COOPER: What is it, it's a burger?

HILL: It's a burger; 15 pounds of meat, you know, lettuce, tomatoes, some mild banana peppers to round it out.


HILL: I don't think so.

COOPER: All right, here's tonight's "Beat 360" photo. John McCain and Barack Obama, sharing some laughs at last night' Alfred E. Smith dinner. That's New York Cardinal Edward Egan right between them. And here is the caption from our staff winner Joey. And of course, he wins every night. "After one too many bad jokes, Cardinal Egan suddenly longs for the separation of church and state."

HILL: That's why Joey wins.

COOPER: That's why Joey wins.

Do you think you can do better? Go to, click on the link, send us your entry. We'll announce the winner at the end of the program. And the winner, of course, gets the "Beat 360" t-shirt, much coveted.

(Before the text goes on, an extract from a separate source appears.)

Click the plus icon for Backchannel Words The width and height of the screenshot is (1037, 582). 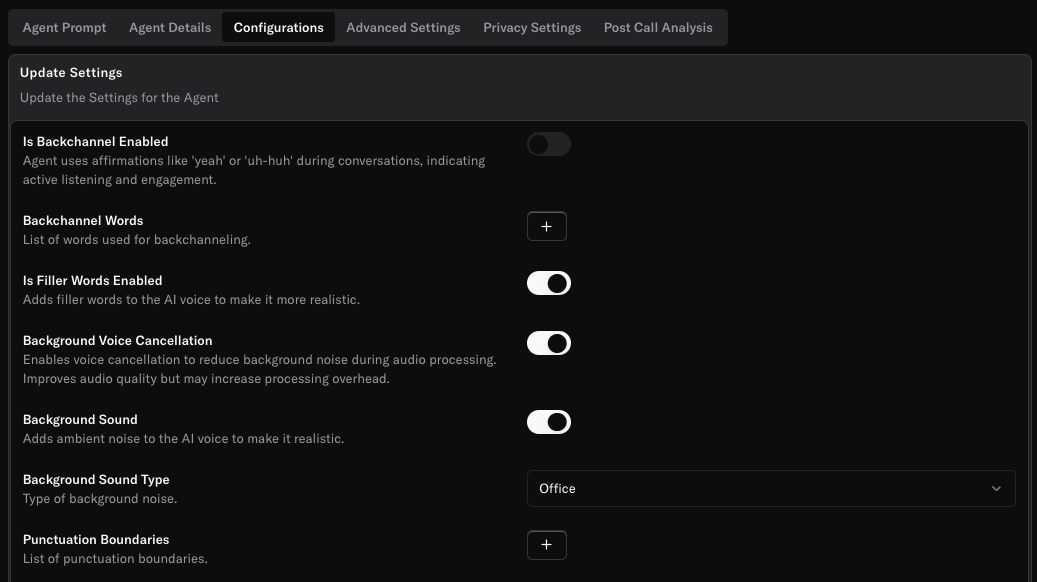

Coming up, the temperament of Obama and McCain. How are they different? History showing the candidate you vote for is rarely the same in Office. We'll explain ahead.

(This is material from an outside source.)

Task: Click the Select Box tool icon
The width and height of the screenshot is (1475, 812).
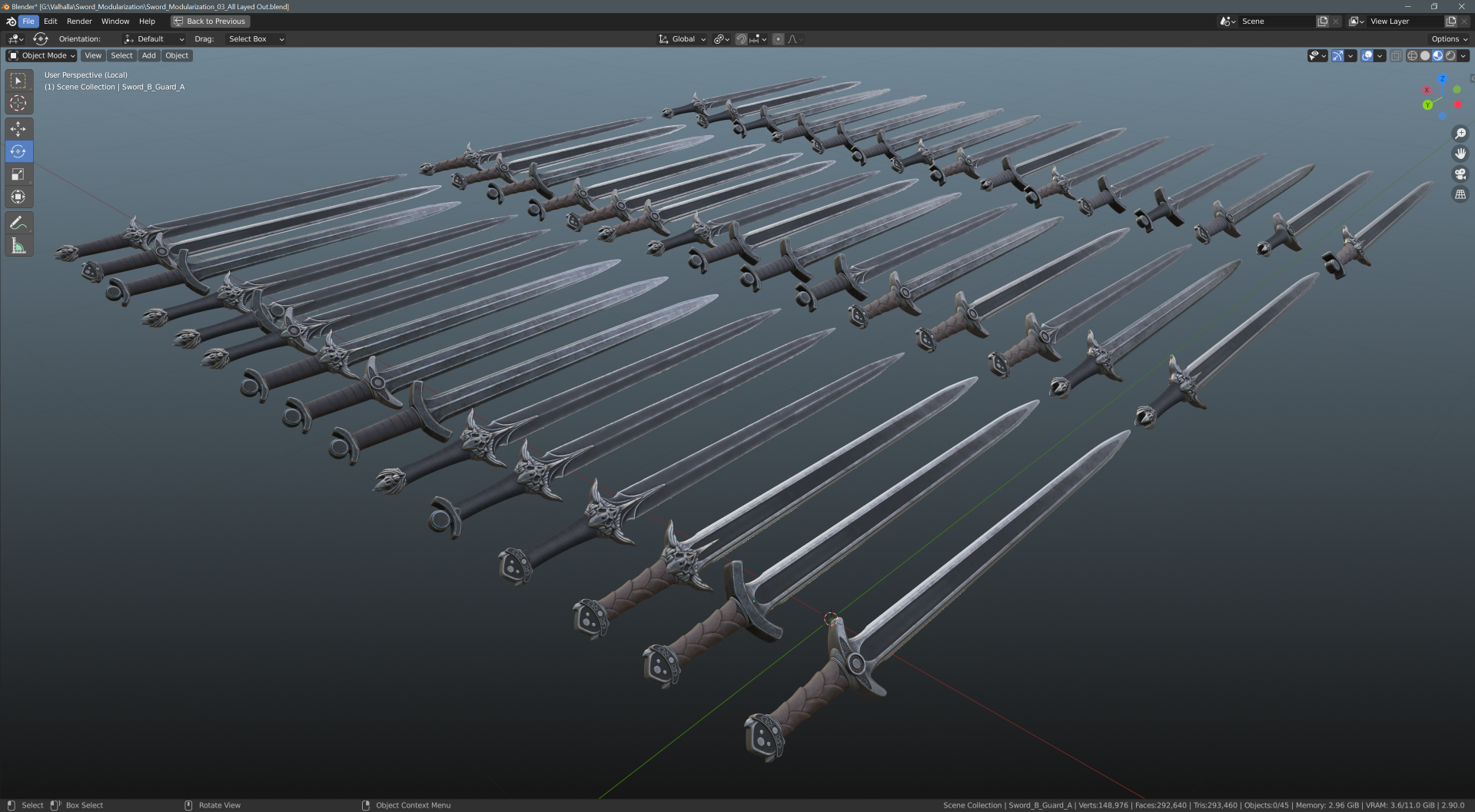Action: [x=18, y=81]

And later, our "Ten Most Wanted Culprits of the Collapse." Find out whose name is being added to the list tonight and how much this guy is costing you.



MCCAIN: It is now on the verge of maybe perpetrating one of the greatest frauds in voter history in this country maybe destroying the fabric of democracy --


COOPER: Barack Obama giving a reaction there. The final presidential debate, gave voters another chance to see Obama and McCain side by side. And the contrast was striking. And no matter who you support, it's pretty clear their styles and personalities are practically opposite.

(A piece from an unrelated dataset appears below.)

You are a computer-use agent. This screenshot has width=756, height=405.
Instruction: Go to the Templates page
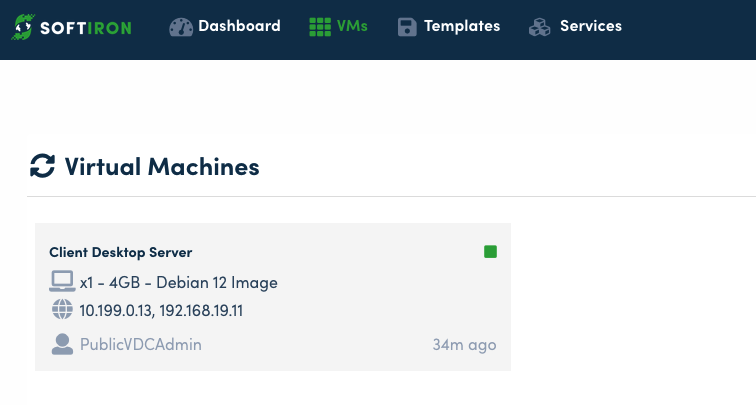tap(461, 26)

With just 18 days to go, and both men under incredible pressure, we're wondering how the candidates' temperaments are playing with voters.

"Up Close," here's Ed Henry. (BEGIN VIDEOTAPE)

ED HENRY, CNN CORRESPONDENT: They could not have been more different in the final debate; John McCain relentlessly dishing out rapid-fire charges while Barack Obama was killing him with calmness.

MCCAIN: We're not going to do that in my administration.

OBAMA: If I can answer the question. Number one, I want to cut taxes for 95 percent of Americans.

HENRY: McCain, who has a reputation for senate temper tantrums played into Democratic charges that he's erratic, by abruptly rushing back to Washington to deal with the financial crisis.

MCCAIN: I'll suspend my campaign and return to Washington.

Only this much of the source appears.